I’ll be glad to see the end of TV news. It has been nothing but propaganda for decades. We don’t need the legacy media as gatekeepers of truth, since they abused that trust. There hasn’t been anything funny since Leno. The legion of “comedians” lately were not funny at all. The jokes practically wrote themselves with Biden and they wouldn’t touch him. Obama started that because he couldn’t take a joke at all.
Gee. I simply assumed that the Carson reruns on Antenna TV had blown the audience for hate tv.
Colbert didn’t killed comedy, he just became the butt of his own joke.
I thought athlete was the most useless job, in America, then there is Colbert.

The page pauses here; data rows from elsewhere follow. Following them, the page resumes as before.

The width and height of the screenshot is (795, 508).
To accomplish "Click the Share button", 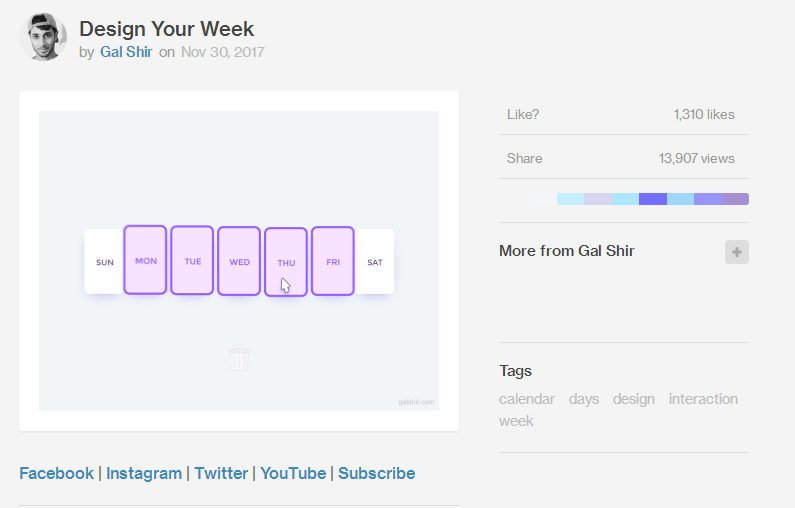I will (525, 158).
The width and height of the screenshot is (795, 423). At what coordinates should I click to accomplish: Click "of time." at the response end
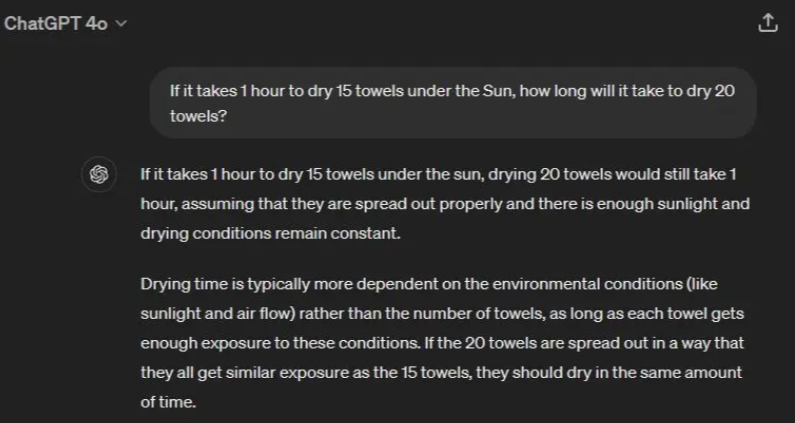coord(168,402)
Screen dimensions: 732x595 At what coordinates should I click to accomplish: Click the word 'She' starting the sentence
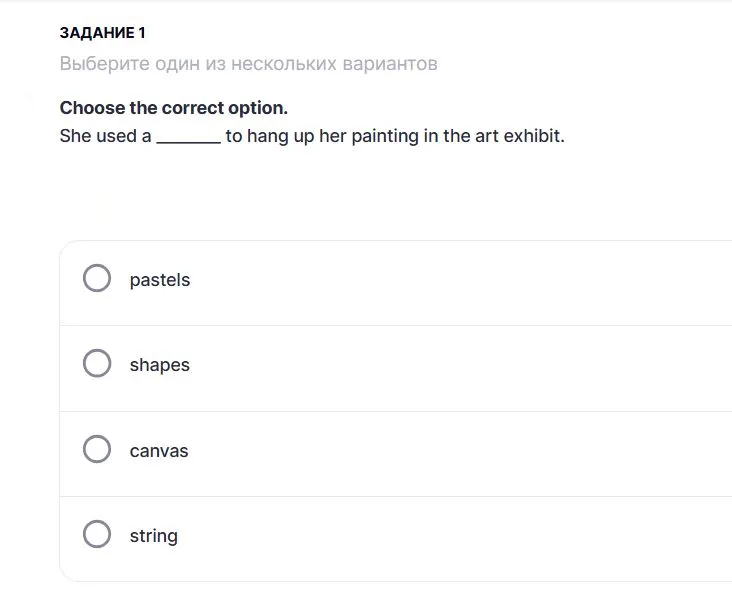point(75,136)
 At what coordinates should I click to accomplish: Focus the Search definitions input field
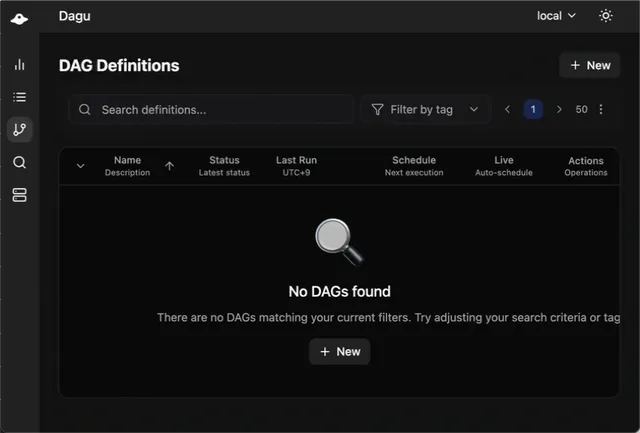pyautogui.click(x=220, y=110)
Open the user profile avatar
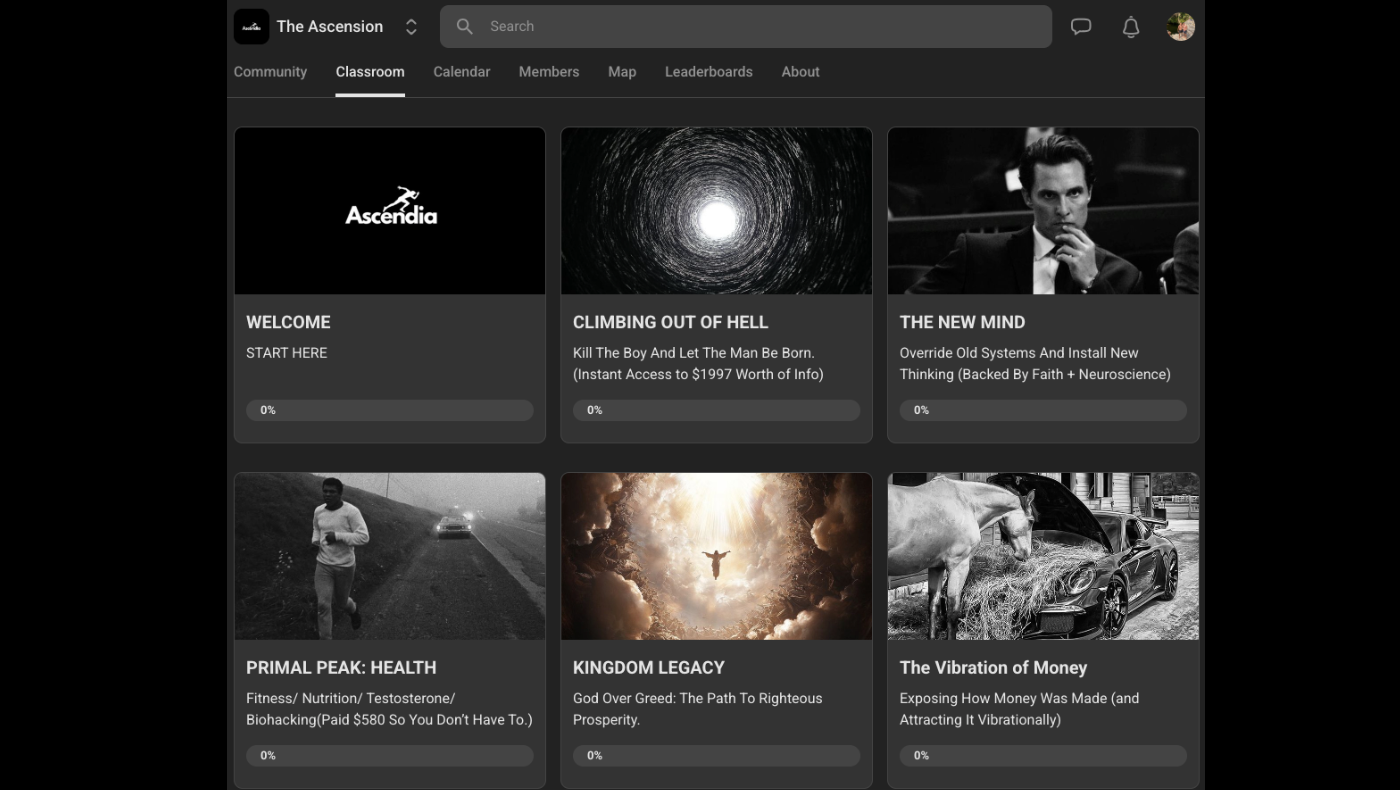1400x790 pixels. click(x=1180, y=27)
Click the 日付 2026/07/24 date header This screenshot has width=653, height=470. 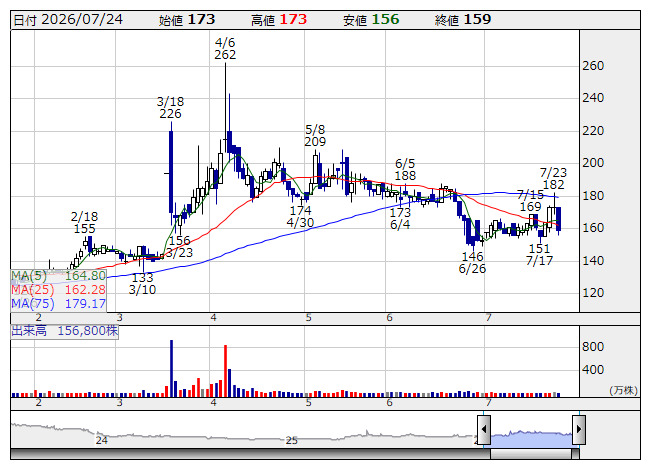click(x=68, y=20)
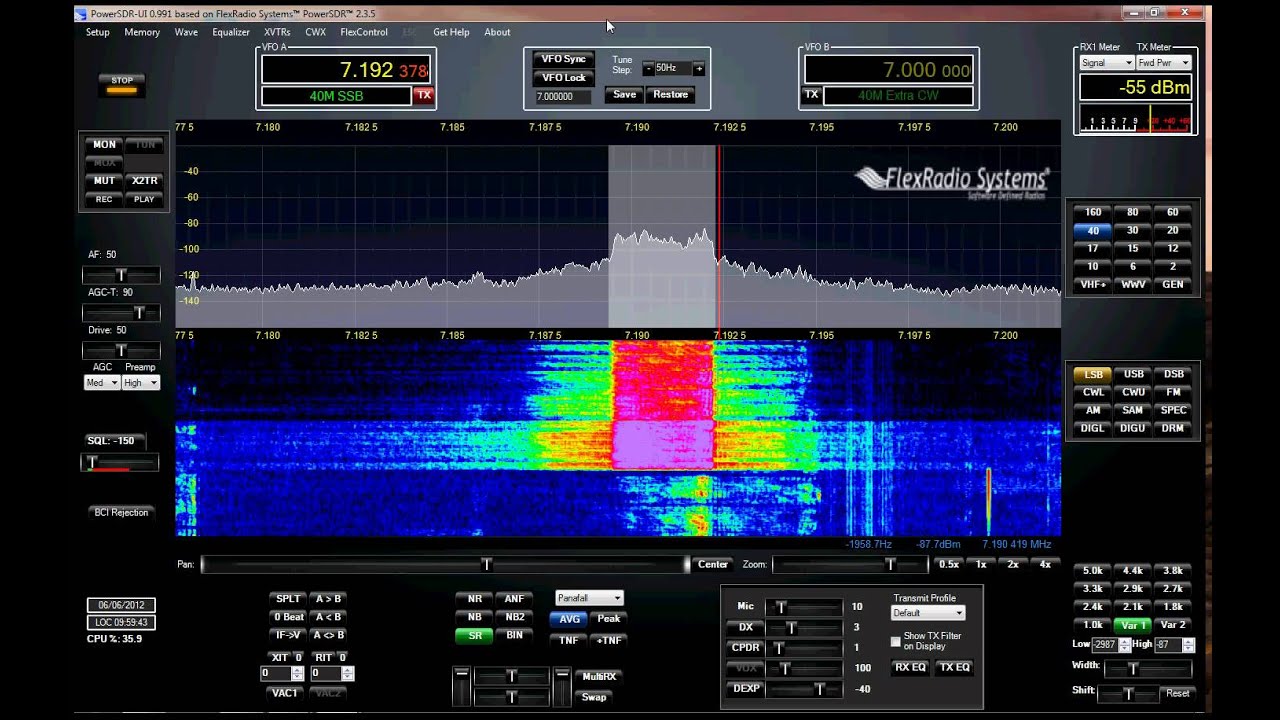The image size is (1280, 720).
Task: Click the VFO Sync button
Action: pos(564,59)
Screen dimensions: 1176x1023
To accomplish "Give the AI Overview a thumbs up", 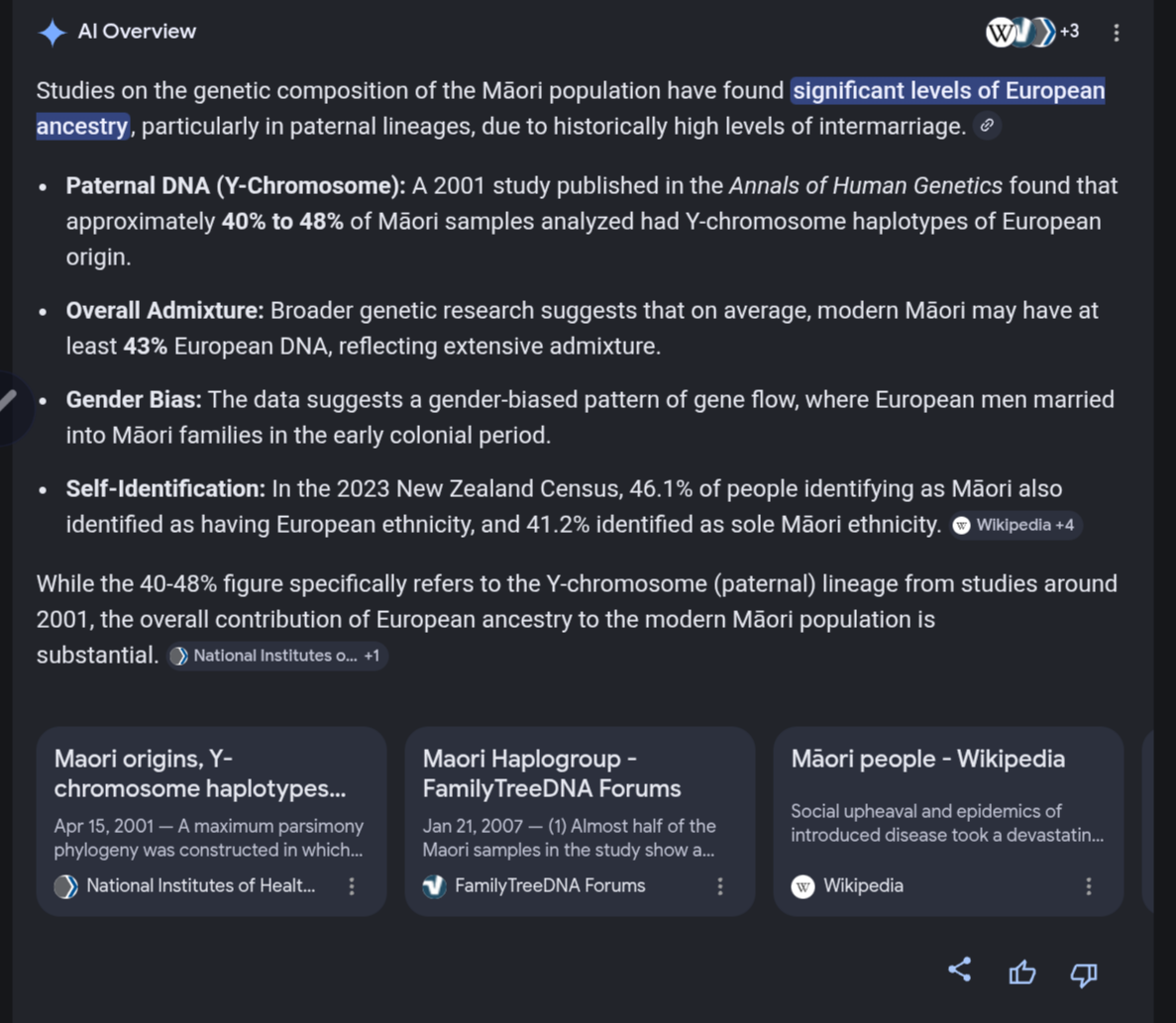I will (1021, 973).
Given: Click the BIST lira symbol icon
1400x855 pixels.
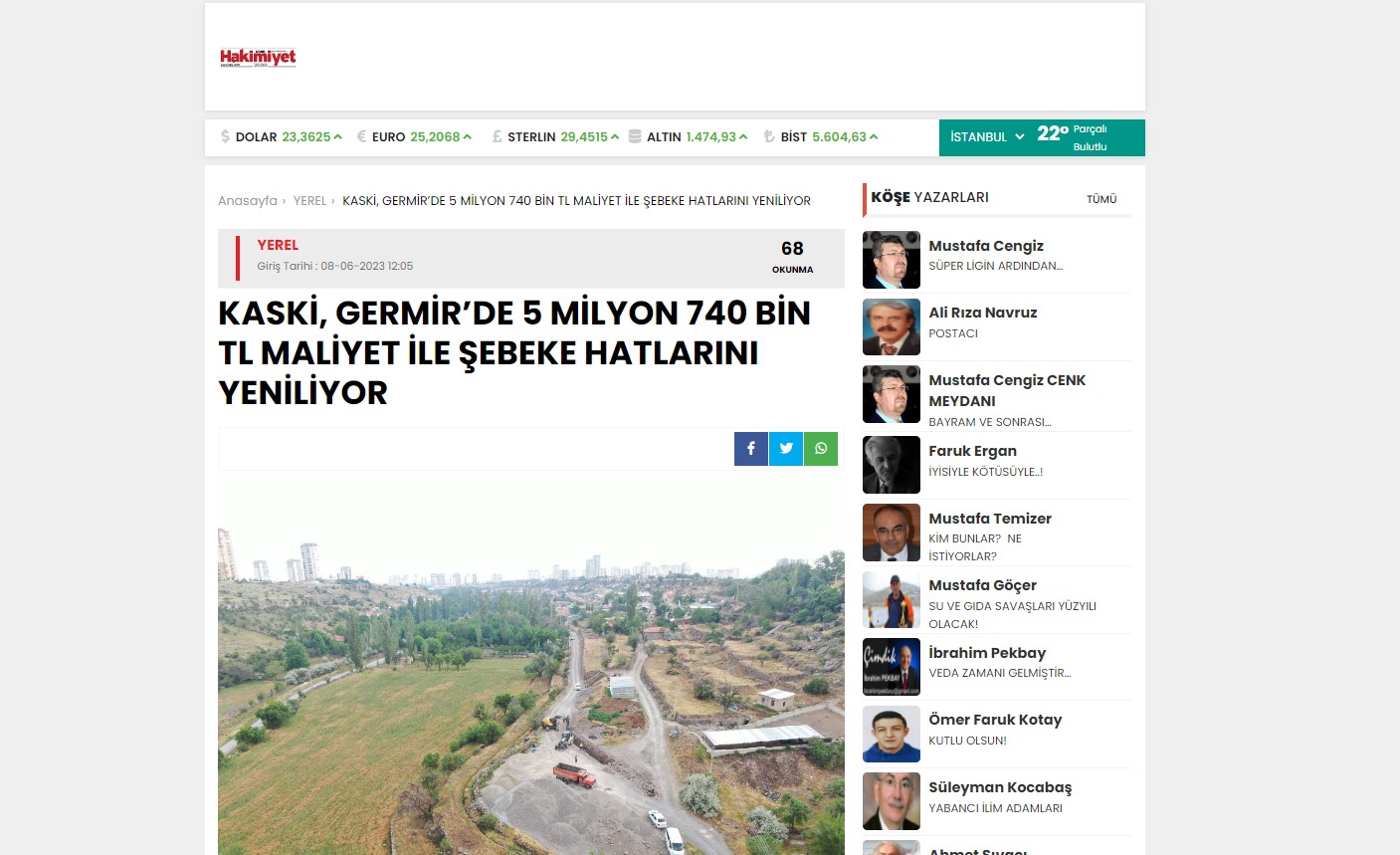Looking at the screenshot, I should click(x=769, y=137).
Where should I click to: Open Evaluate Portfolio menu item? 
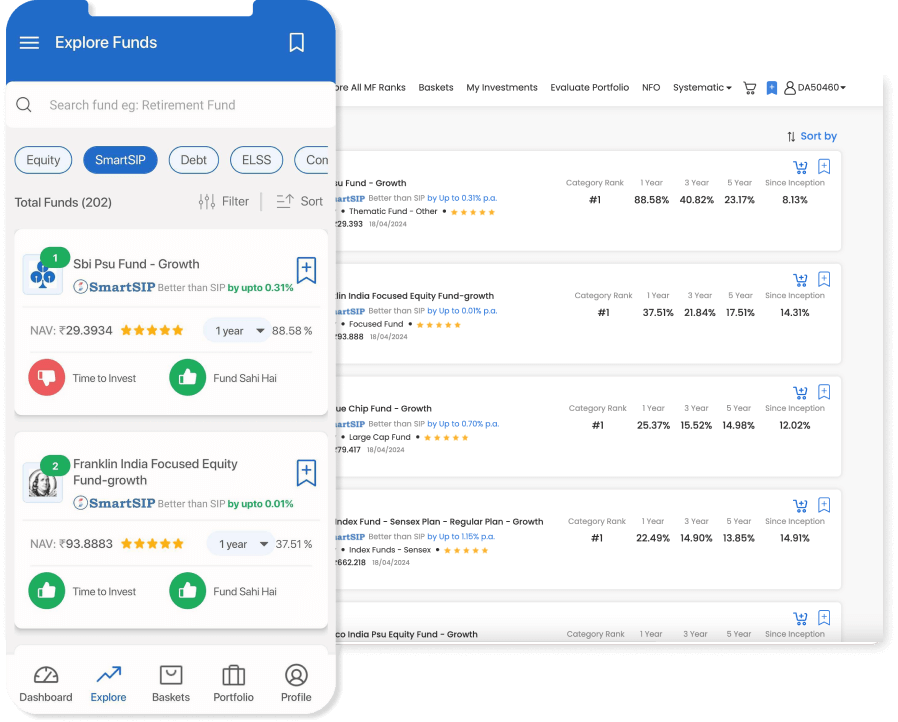pos(589,88)
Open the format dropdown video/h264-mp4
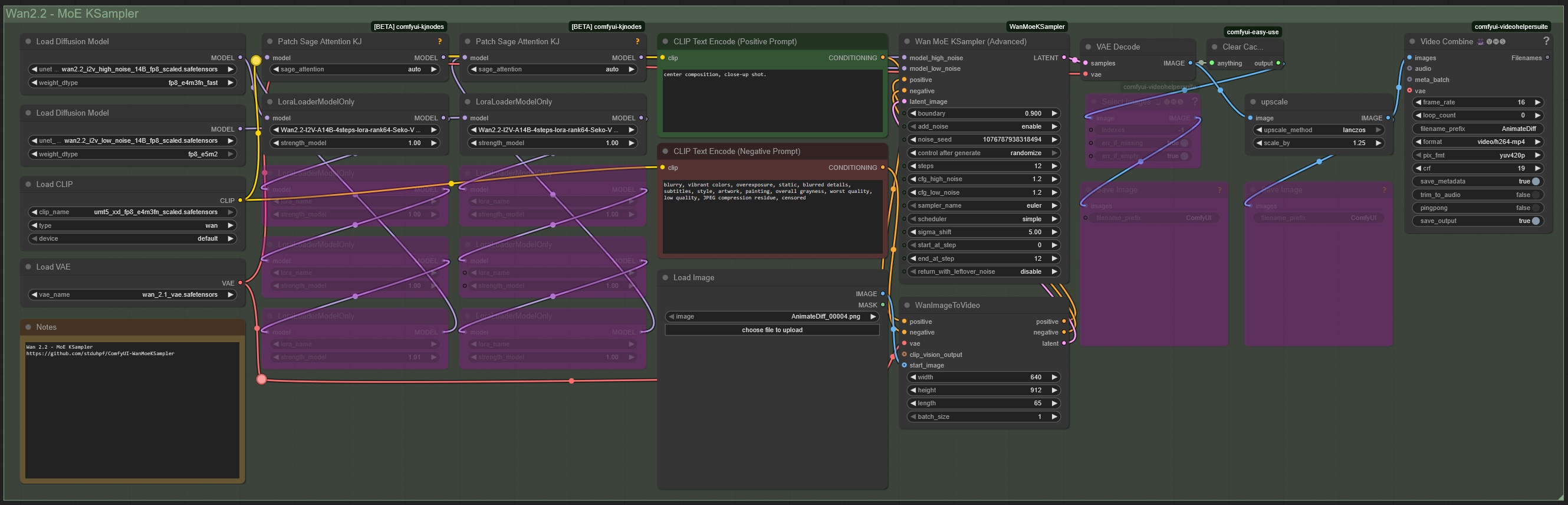 click(x=1477, y=142)
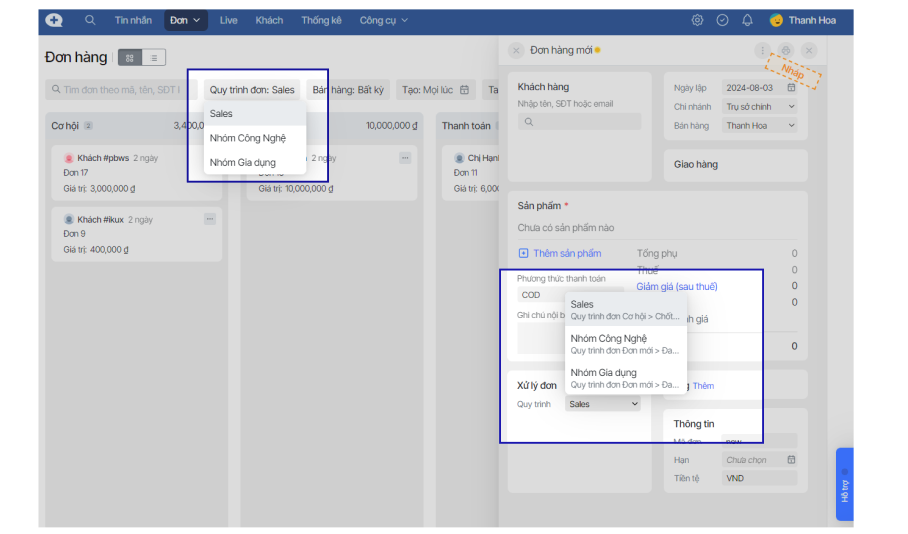This screenshot has width=908, height=534.
Task: Open the Bán hàng Thanh Hoa dropdown
Action: click(x=760, y=126)
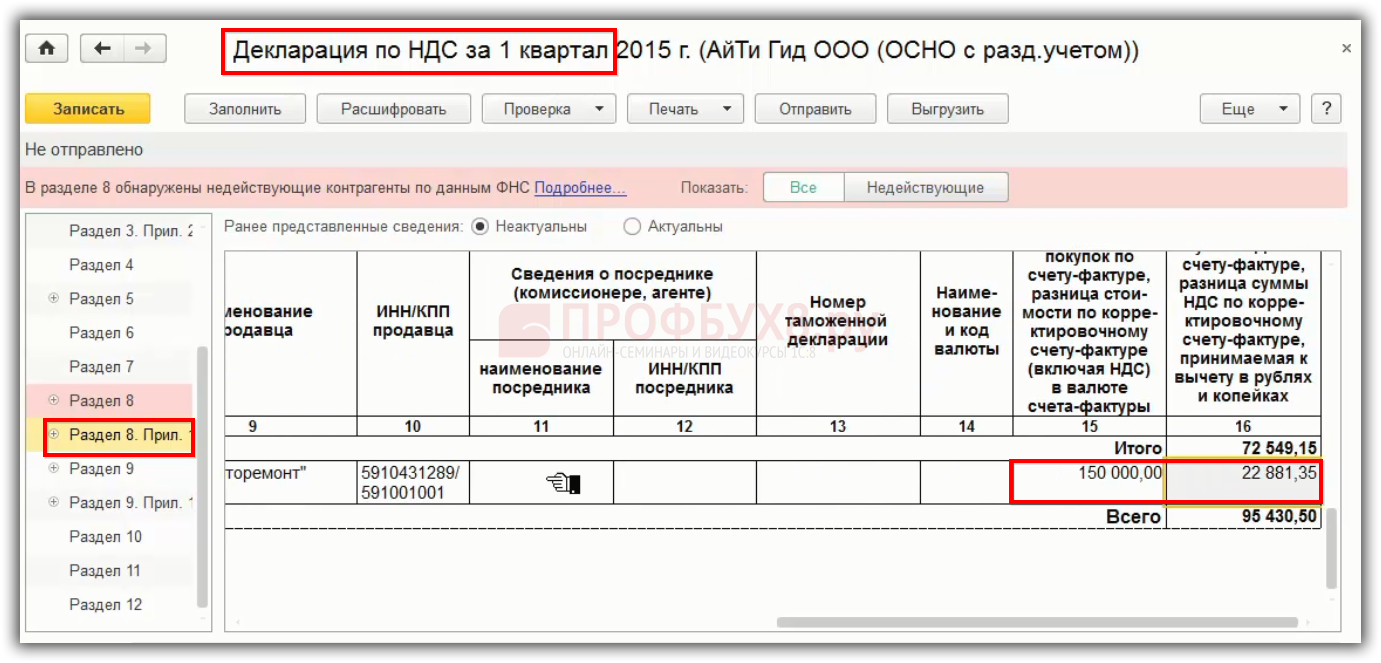Image resolution: width=1381 pixels, height=663 pixels.
Task: Expand the Раздел 9 tree node
Action: click(54, 469)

Those screwballs would remind you of the typical bunch of PETA idiots running around in stupid costumes pretending t be Animals or cuts of meat or going naked their lucky to live in a Nation(USA)that allows them t make total fools of themselves
Here is a technical point….
Leno would sometimes try to explain the logic twist of those of his jokes which fell flat. This is pointless.
Carson would do a take, or a pantomime … Anything but try to explain a joke.
Explaining jokes kills them.
The difference between a lawyer and a bantam rooster?
A rooster clucks defiance.
there is nothing comedic about any late night show hosts . just dull propagandists with terminal TDS.
“Why be funny when you can be bitter?” asked the late night hosts.
By the way, who are these guys? Never heard of most of them. Maybe the networks will try filling the void with angry women of color.